== Problem details ==
Your output must match the records exactly, line for line.

Given entries START

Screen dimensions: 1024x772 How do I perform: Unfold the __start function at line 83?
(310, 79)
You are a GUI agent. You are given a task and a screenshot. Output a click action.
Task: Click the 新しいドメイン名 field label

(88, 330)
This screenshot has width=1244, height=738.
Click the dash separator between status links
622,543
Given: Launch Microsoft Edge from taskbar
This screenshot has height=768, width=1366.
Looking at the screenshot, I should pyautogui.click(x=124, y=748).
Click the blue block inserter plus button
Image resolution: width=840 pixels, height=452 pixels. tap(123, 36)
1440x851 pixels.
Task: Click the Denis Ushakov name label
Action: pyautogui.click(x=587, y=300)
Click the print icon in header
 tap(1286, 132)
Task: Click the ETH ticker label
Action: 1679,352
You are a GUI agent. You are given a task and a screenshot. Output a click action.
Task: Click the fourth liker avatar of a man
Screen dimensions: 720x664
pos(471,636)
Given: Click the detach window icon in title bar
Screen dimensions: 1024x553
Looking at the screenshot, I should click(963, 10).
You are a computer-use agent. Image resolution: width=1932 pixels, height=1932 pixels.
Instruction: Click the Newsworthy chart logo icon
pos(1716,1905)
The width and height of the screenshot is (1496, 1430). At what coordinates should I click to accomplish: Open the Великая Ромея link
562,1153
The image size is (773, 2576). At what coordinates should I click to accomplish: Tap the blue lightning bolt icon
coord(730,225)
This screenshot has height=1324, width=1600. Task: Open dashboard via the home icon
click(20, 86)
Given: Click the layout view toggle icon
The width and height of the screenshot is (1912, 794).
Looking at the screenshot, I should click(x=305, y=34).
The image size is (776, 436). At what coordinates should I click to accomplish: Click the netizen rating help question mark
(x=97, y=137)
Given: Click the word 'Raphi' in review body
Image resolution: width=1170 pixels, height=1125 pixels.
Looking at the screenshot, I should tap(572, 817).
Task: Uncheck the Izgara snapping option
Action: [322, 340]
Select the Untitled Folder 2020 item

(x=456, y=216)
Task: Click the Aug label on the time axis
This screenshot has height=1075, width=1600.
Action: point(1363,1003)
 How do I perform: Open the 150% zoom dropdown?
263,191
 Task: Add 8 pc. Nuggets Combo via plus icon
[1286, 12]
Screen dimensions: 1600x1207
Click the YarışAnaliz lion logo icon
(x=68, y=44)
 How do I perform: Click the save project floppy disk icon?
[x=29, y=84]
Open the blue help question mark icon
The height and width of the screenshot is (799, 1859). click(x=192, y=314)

Given entries END

== Answer box ==
Screen dimensions: 1024x772 How do I perform: Unfold the __start function at line 83?
(310, 79)
You are a GUI agent. You are given a task and a screenshot. Output a click action.
Task: Click the 新しいドメイン名 field label

(88, 330)
This screenshot has width=1244, height=738.
Click the dash separator between status links
622,543
Given: Launch Microsoft Edge from taskbar
This screenshot has height=768, width=1366.
Looking at the screenshot, I should pyautogui.click(x=124, y=748).
Click the blue block inserter plus button
Image resolution: width=840 pixels, height=452 pixels. tap(123, 36)
1440x851 pixels.
Task: Click the Denis Ushakov name label
Action: pyautogui.click(x=587, y=300)
Click the print icon in header
 tap(1286, 132)
Task: Click the ETH ticker label
Action: 1679,352
You are a GUI agent. You are given a task and a screenshot. Output a click action.
Task: Click the fourth liker avatar of a man
Screen dimensions: 720x664
pos(471,636)
Given: Click the detach window icon in title bar
Screen dimensions: 1024x553
Looking at the screenshot, I should click(963, 10).
You are a computer-use agent. Image resolution: width=1932 pixels, height=1932 pixels.
Instruction: Click the Newsworthy chart logo icon
pos(1716,1905)
The width and height of the screenshot is (1496, 1430). At what coordinates should I click to accomplish: Open the Великая Ромея link
562,1153
The image size is (773, 2576). At what coordinates should I click to accomplish: Tap the blue lightning bolt icon
coord(730,225)
This screenshot has height=1324, width=1600. Task: Open dashboard via the home icon
click(20, 86)
Given: Click the layout view toggle icon
The width and height of the screenshot is (1912, 794).
Looking at the screenshot, I should click(x=305, y=34).
The image size is (776, 436). At what coordinates should I click to accomplish: Click the netizen rating help question mark
(x=97, y=137)
Given: Click the word 'Raphi' in review body
Image resolution: width=1170 pixels, height=1125 pixels.
Looking at the screenshot, I should tap(572, 817).
Task: Uncheck the Izgara snapping option
Action: [322, 340]
Select the Untitled Folder 2020 item

(x=456, y=216)
Task: Click the Aug label on the time axis
This screenshot has height=1075, width=1600.
Action: point(1363,1003)
 How do I perform: Open the 150% zoom dropdown?
263,191
 Task: Add 8 pc. Nuggets Combo via plus icon
[1286, 12]
Screen dimensions: 1600x1207
Click the YarışAnaliz lion logo icon
(x=68, y=44)
 How do I perform: Click the save project floppy disk icon?
[x=29, y=84]
Open the blue help question mark icon
The height and width of the screenshot is (799, 1859). click(x=192, y=314)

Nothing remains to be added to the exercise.